Tuesday, April 26, 2011

Fashon photography

There are a great number of gifted masters of photography. I have the feeling that there are more photographers at work now than at any time in recent decades. As I look through different fashion magazines, like Vogue, Elle, and Harper’s Bazaar, where the names are highlighted and mentioned. Who do I see? Annie Leibovitz, Bruce Webber, Meisel Steven, Mario Testino, Anton Corbijn, and Peter Lindbergh, just to name a few. Each contemporary photographer has his own style, theme, voice, and each one found his niche in the world of fashion photography.



One of my all time favorite fashion photographers is Richard Avedon. He died in the year 2000. An exhibition was organized in his honor by the International Center of Photography with the cooperation of The Richard Avedon Foundation. I must say, his was some of the most exciting and challenging recent work in photography. This project critically examined fashion and its relationship to art and other cultural and social phenomena. Through the lens of fashion – in its broadest conception – I saw the proliferation of photo work exploring the uses of style, images, and personal presentation. The exhibition was devoted to his entire career. It included 175 photographs, including his early work which was all in black-and-white.

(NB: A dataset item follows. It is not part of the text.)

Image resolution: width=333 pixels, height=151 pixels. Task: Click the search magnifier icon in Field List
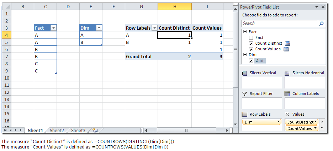[x=322, y=24]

He is the most significant and influential photographer who has made fashion one of his subjects. Going through the exhibition rooms, observing and taking his images in slowly, was a photographer’s delight for me to explore such great art. He created images with a youthful, spirited, and distinct style. If I should critique any of his pictures, better to say devour his pictures, each one looked alive, airy, and easy to produce, as if he used a point-and-shoot camera. For sure, this was not the fall, it took more than a snapshot. He took models out of the studio and photographed them in motion to exhilarating effect.









During the first decade of the 20th century, Italian artists launched an art movement called Futurism. Balla Giacomo created a painting that would celebrate motion, speed, and energy. Perhaps Richard Avedon was inspired by these paintings and took it to the next level. Working in France, he evoked a vision of Paris around his couture collections and with his imaginative outdoor images he created the most glamorous pictures. Constantly, he was pushing his boundaries of what was acceptable in fashion photography. He was inventive and creative and reflected the mood of the moment through his work. His most memorable and exciting images are the ones of the models in motion. One practical image stayed with me; a young couple on roller-skates, she is holding his left arm with her hands, looking into his eyes, revealingly as they glide with a kind of easy motion across Place de al Concorde. A photographer always hopes to catch this “one moment” on film, but Avedon has more than just one moment.